Narration is not, for me, a question of sitting down and reading the book out loud. There is thought to the characters, who they are, and, of course, what they sound like. So far the authors who have got in touch with me have liked what I have done. One of the things I was told by an audio book producing company was that I should learn to punch and roll. This is very different from drop and roll. It is a technique where you can, with certain DAW's, 'roll-back' to where you have made a mistake and the program punches in so you can record over said mistake. This eliminates the need to edit out clicks of the keyboard when you hit 'go'! It is editing on the fly. At first I thought it was easy, but then found I was missing and over-recording, or little bits or part of a word merged right into where I started, or I started too soon and my first word, or part of it was cut off! It took about three days of constantly trying this to master it.
One of the things you need to listen for are mouth pops and clicks. Imagine you just ate your favourite meal and your mouth is still watering, it tasted that good! Then open your mouth and move it around. Hear those weird sounds? So will your mic if it's any good. You have to make sure your do not have that 'wet mouth' thing going on. Squeaky chair? Get rid of it. Find a solid chair that does not squeak! Clothes that rustle? Don't wear them! Cat in the room purring? Get it out of there! Kids playing in the basement rec room? Can't record if you can hear them.
I have been recording in my office, an ex-sunroom with two glass walls. One six feet long, the other 8 feet long. Big windows are BAD for recording. Sounds can travel through glass easily. We replaced one window because it had rotted out. The new window made a big difference but I can still hear sounds. I made two soundproof false walls and put them up over the non-replaced window which made a huge difference, and then added these rubber soundproof 'mats' on the new window. Worked really well, but I could still hear trucks driving by. A few weekends ago I moved the recording space out of the house and built a recording booth from all the materials I had. Pretty much dead silent. Nothing can be heard. I love the new space, although it is small.
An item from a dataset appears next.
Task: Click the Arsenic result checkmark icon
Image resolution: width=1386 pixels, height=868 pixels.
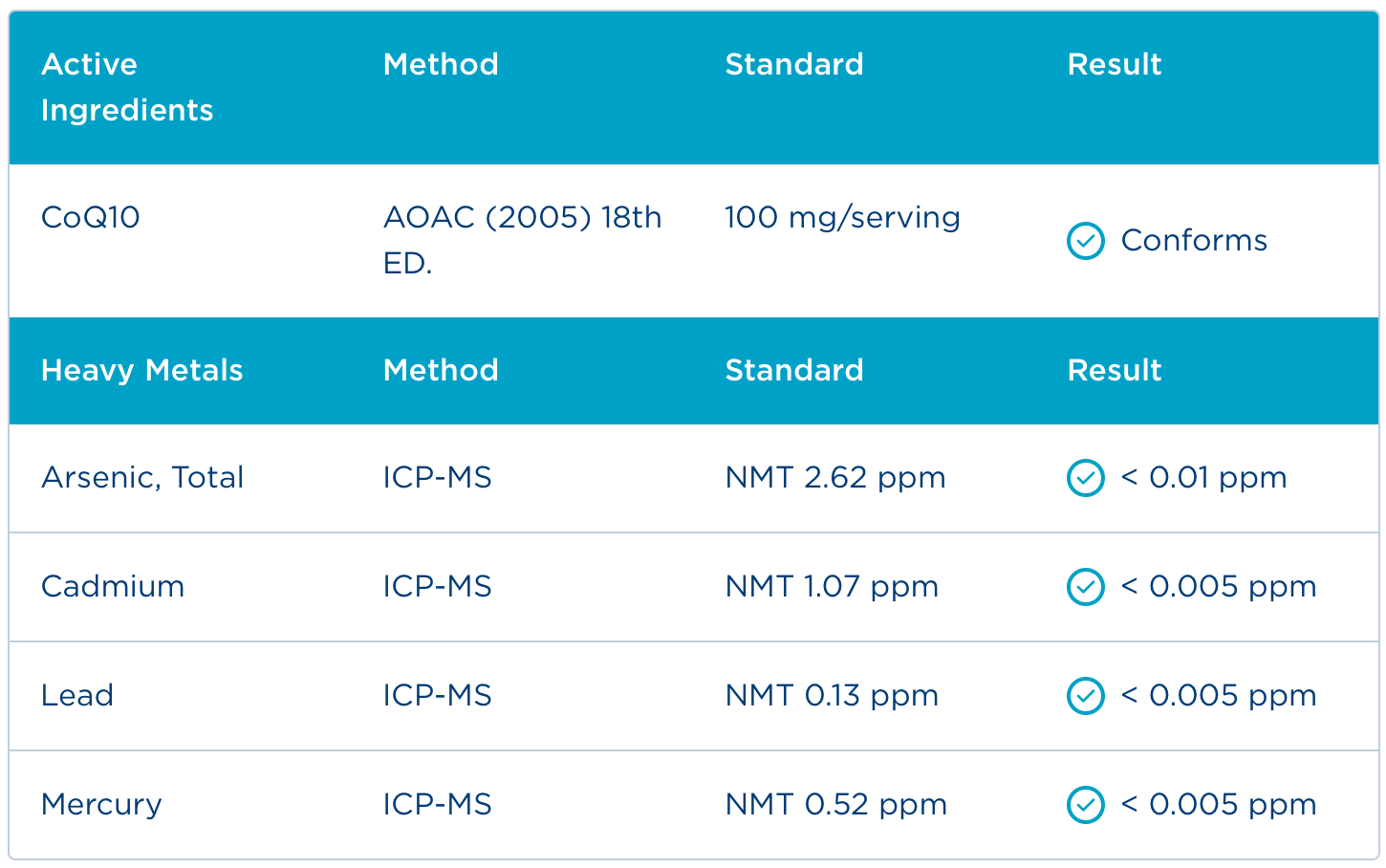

So what does one do when one records a book? Read it all the way through before you do anything, especially fiction. I was told about one narrator who did not do this, and recorded a book and when he got to the last chapter, the author mentioned the main character had a southern accent. This was not mentioned before in the book. The narrator had to re-record all of the main characters talking lines with a southern accent. One thing I learned to do was to make an audio and written file of the characters' voices. Some of the characters have large roles, but others have small and infrequent parts in the story. By making a 'living' audio file of the character-voices as I do them, it allowed me to revisit - when the characters revisit at the end of the book, when they last appeared in the first chapter! The written file is for a gentle reminder (oh, yeah, that was it), the audio for a kick on to the right path (what did this guy sound like? Oh really, I thought it was something else).
When I have recorded my stories for CD or my website, I record them 'live', that is without a script. I know these stories, so tell them as they come out of me, the same as if it were a live performance. These are my words, not someone else's. When I make a mistake, I stop and go back to a place and 'do over'. Because there is music on my CDs between each story, it does not matter if I record on different days as my voice stays somewhat the same. This is not possible when recording a book. Especially when you get sick, as has happened to me once, or my voice gets rough, and slowly gets better - and you are working to someone else's deadline!
Then are snow storms and with those storms came snow days and kids at home! College maintenance people and the town move snow around with their big trucks beeping and growling. In the summer the power or phone company, might be cutting and mulching trees up and down my street, and mowers! Now I know to 'get on it and work it hard' from day one, because you never know what will happen on day two! And the Audio Company I work with and when I am free lancing, we have a reputation keep.
The Audio Company have a number of quality control steps. I record the text, or script. A proofer listens to what I have done and marks up where I went wrong on a spread sheet and highlights the script. I then go back and look these over and record the corrections. My proofer was/is great. It is amazing when you read quickly what your brain does and has you say! From these I create a single audio file with the corrections. Doing the corrections means trying to match my voice up today, with what it sounded like two weeks ago after shoveling snow off the driveway for an hour, or after a sleepless night with sick kids! Like I said, I've learned a lot.
I hope this helps those who are new or are thinking about recording audio books.